Kenya’s Bold Step Toward AI-Driven Training at KMTC

by Amref Health Africa

At the 8th KMTC Scientific Conference, health leaders spotlighted the critical role of AI and digital transformation in shaping a future-ready, equity-driven health workforce.

From June 4th to 6th, 2025, the Kenya Medical Training College (KMTC) hosted its 8th Biennial Scientific Conference in Nairobi, drawing over 1,000 health professionals under the theme “Advancing Health Equity in a Rapidly Changing Environment.” As countries across the continent confront climate change, shifting disease burdens, and rapidly evolving technology, the conference highlighted a critical frontier: the integration of artificial intelligence (AI) into health education and service delivery.

Presiding over the official opening, the Health Cabinet Secretary, Hon. Aden Duale, delivered a strong message on quality, accountability, and future-readiness in Kenya’s health training institutions. Reaffirming the Ministry’s commitment to KMTC, he emphasised the need for rigorous standards to ensure health graduates are equipped to respond to the country’s evolving health needs.

“KMTC will not offer credentials without competence,” CS Duale stated, warning against unchecked expansion of health-related programmes that compromise standards.

He revealed that the Ministry of Health is actively engaging Parliament to reinstate Kshs 680 million in budgetary support for KMTC in the 2025/26 fiscal year. “The health sector cannot thrive without investments in institutions that produce quality health professionals,” he said, calling for a renewed focus on transparency, integrity, and results-based training.

At the heart of the conference was a growing consensus: Kenya’s health system will only be as strong as the people who power it. In a keynote session on digital transformation in health education, Dr. Meshack Ndirangu, Country Director of Amref Health Africa in Kenya, challenged institutions to embed ethical, localised, and inclusive AI practices into their training ecosystems.

“With over 60 campuses and more than 40,000 students, KMTC’s potential to embed AI readiness and ethical digital health practices across Kenya’s health workforce is unmatched,” said Dr. Ndirangu. “The institution is uniquely positioned to lead Africa’s shift toward smarter, fairer, and community-responsive health systems, starting at the classroom level.”

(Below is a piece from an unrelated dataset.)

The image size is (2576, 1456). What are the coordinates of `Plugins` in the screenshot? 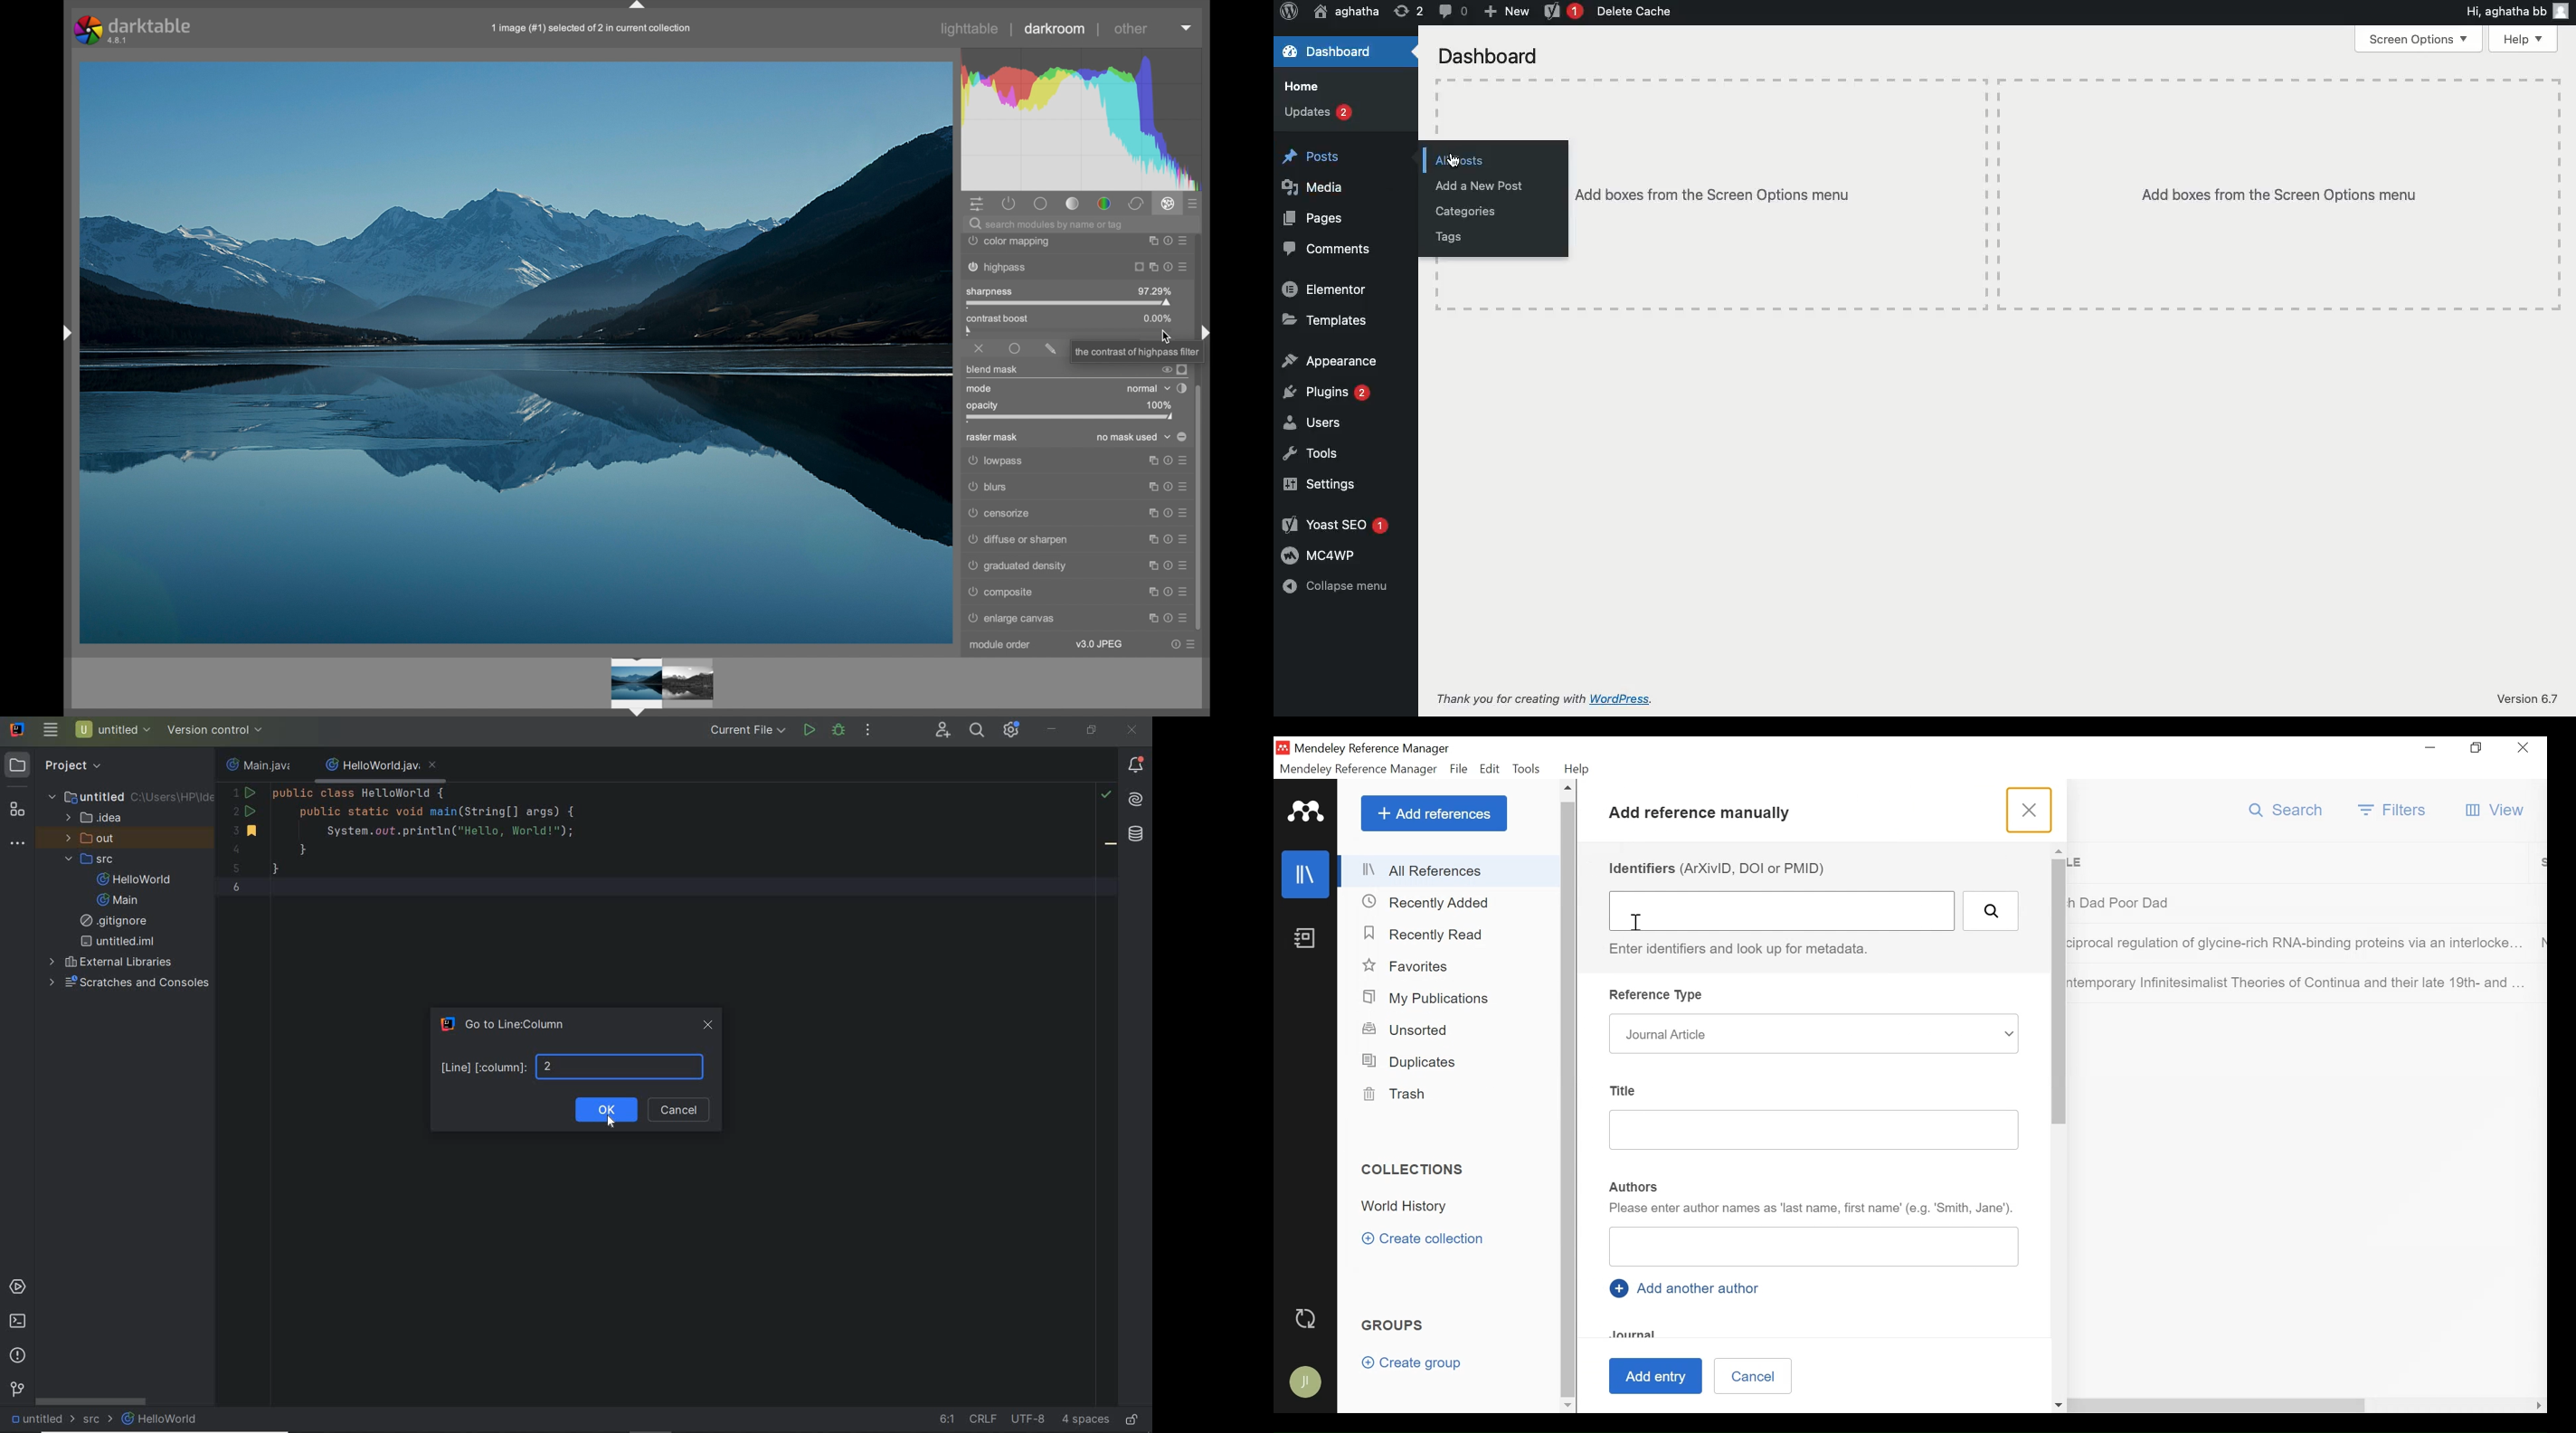 It's located at (1327, 392).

He emphasised that while AI, machine learning, and predictive analytics are becoming central to global health systems, their impact in Kenya will hinge on how well they are adapted to local realities. “Tools that can’t operate offline, don’t support regional languages, or rely on foreign data will fall short in serving underserved communities,” he noted. True success, he argued, will require more than adoption, it will demand transformation that is rooted in context, equity, and inclusion.

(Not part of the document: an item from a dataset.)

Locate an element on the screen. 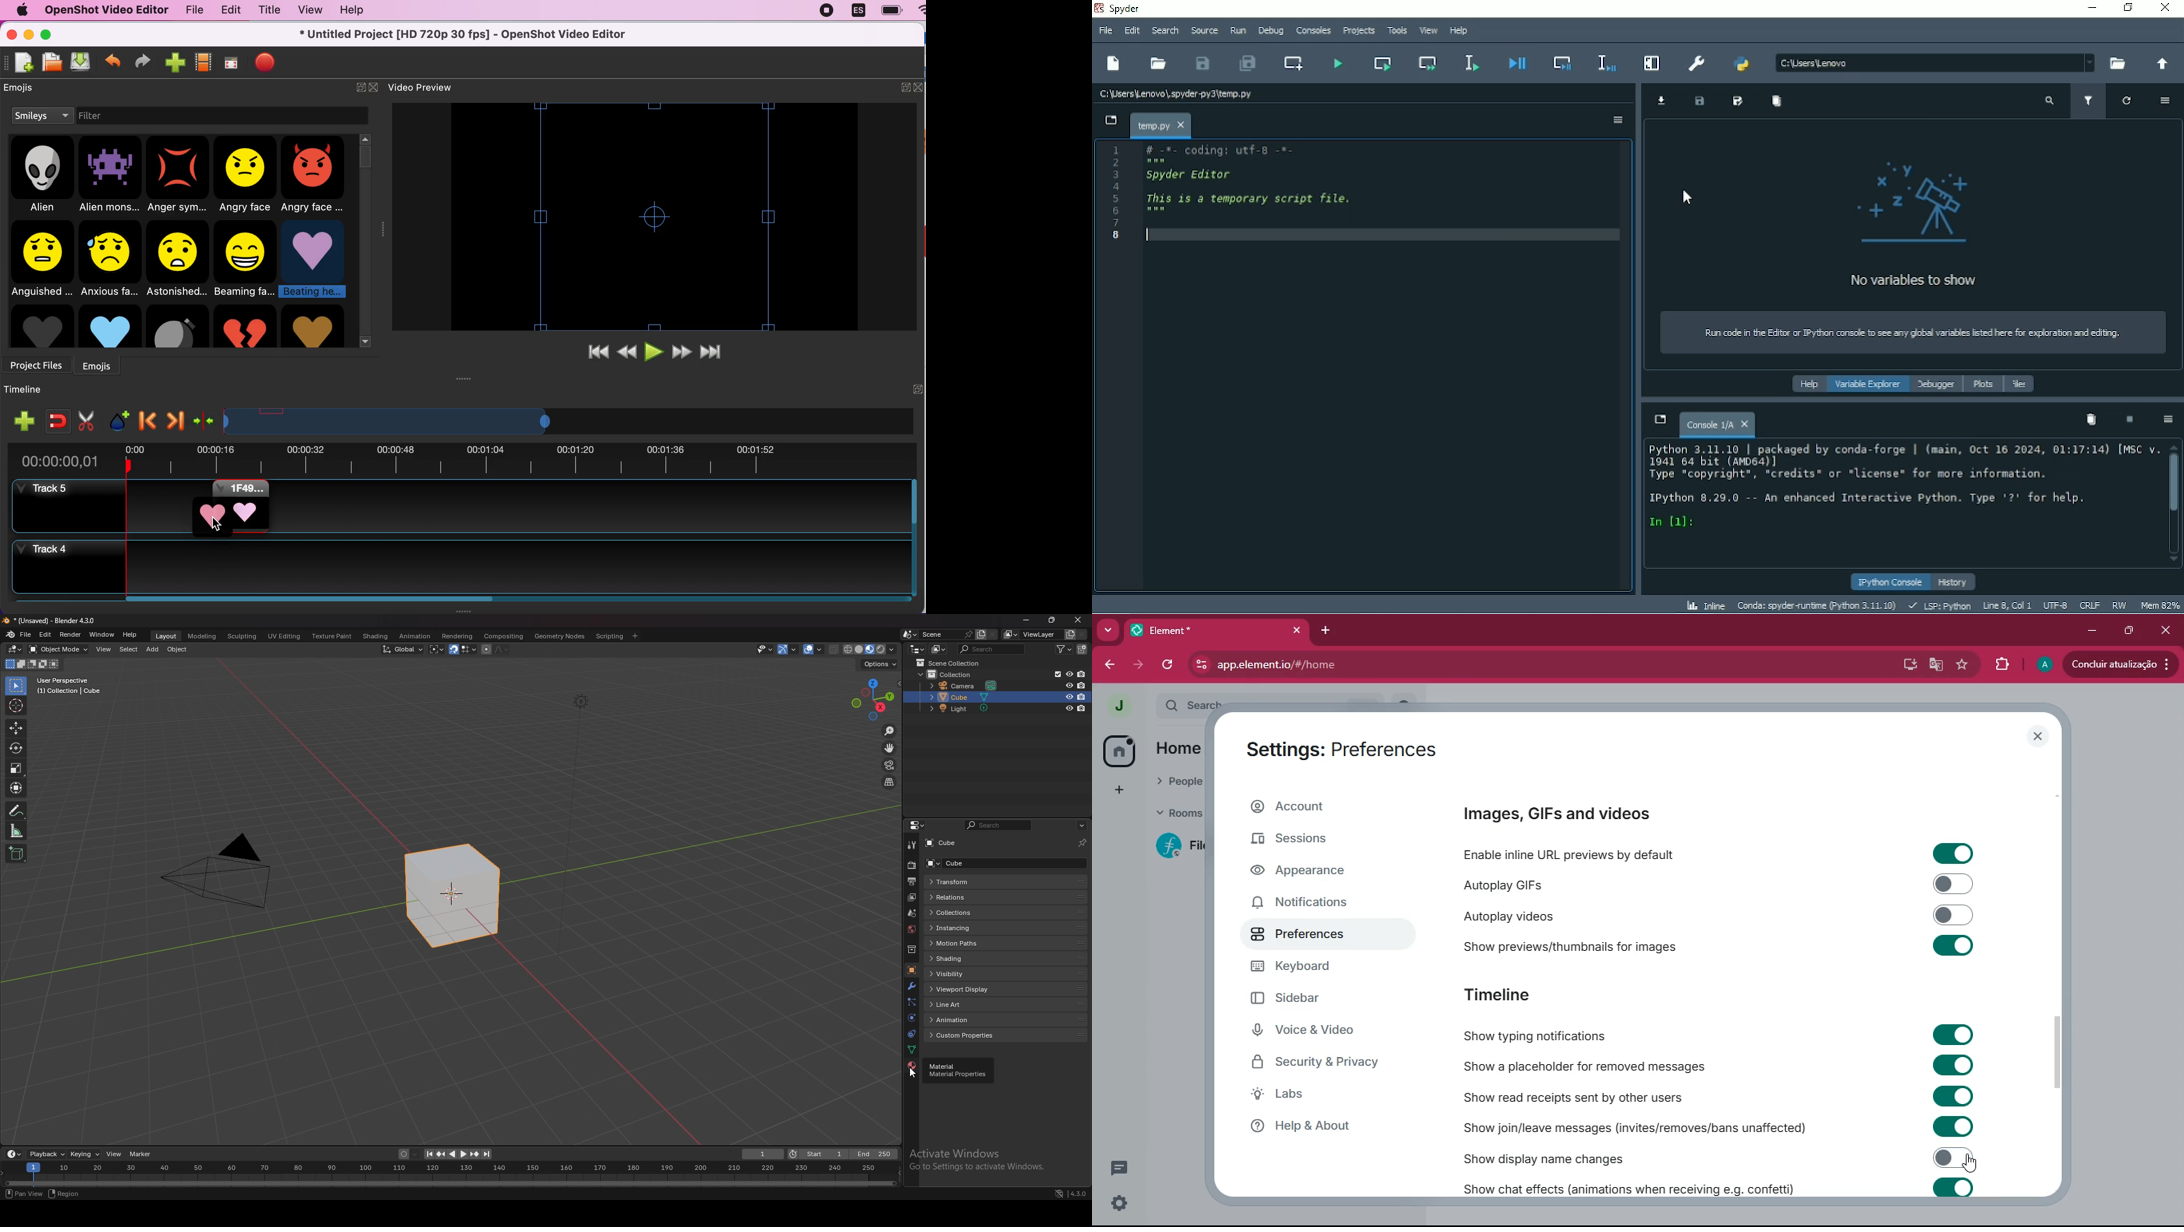  Variable explorer is located at coordinates (1869, 385).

That transformation is already underway. Through the Electronic Community Health Information System (eCHIS), community health promoters across Kenya are using digital tools to register households, track services, and improve referral outcomes. In Turkana, portable digital X-ray machines are enabling early TB diagnosis in hard-to-reach areas, redefining what frontline diagnostics can look like. AI-powered chatbots, such as those developed by Jacaranda Health, are providing pregnant women with life-saving, culturally relevant information directly on their phones.

These innovations are part of a broader shift led by Amref toward digitally enabled, community-led primary health care, a priority within its Strategic Plan 2023–2030. By investing in technology that strengthens human relationships, rather than replacing them, Amref is ensuring that digital tools serve both health workers and the people they care for. 

Throughout his address, Dr. Ndirangu emphasised that AI is not a silver bullet, but a powerful enabler when applied responsibly. He highlighted how Amref and its partners, such as the Global Fund, Africa CDC and KEMSA, are already deploying AI tools to support disease outbreak detection, monitor oxygen plant performance, and guide response to malaria and cholera. These initiatives are reshaping public health surveillance and unlocking new levels of responsiveness across Kenya’s health system.

Yet with progress comes risk. Dr. Ndirangu cautioned that poorly governed digital systems, those built on foreign data, lacking transparency, or excluding marginalised groups, can do more harm than good.

“AI won’t fail Africa because of bad code,” he warned. “It will fail because of bad governance.”

To avoid this, he called for investments in infrastructure, ethical frameworks, and innovation ecosystems that empower local talent and frontline actors. KMTC, he argued, must play a pivotal role, not just as a training ground for tool users, but as a launchpad for tool builders, ethicists, and change agents.

As Kenya advances its Digital Economy Blueprint and National Artificial Intelligence Strategy, translating policy into impact will depend on institutions that train with purpose and partner for scale.

For Amref Health Africa in Kenya, this is not a future aspiration; it is a current commitment. Through digital innovation, policy advocacy, and frontline capacity building, Amref is working to ensure that no one is left behind in the evolution of health care.

As the KMTC conference came to a close, one thing became clear: Kenya’s digital health future will not be imported. It will be built locally by institutions that train ethically, lead boldly, and start where it matters most: in the classroom.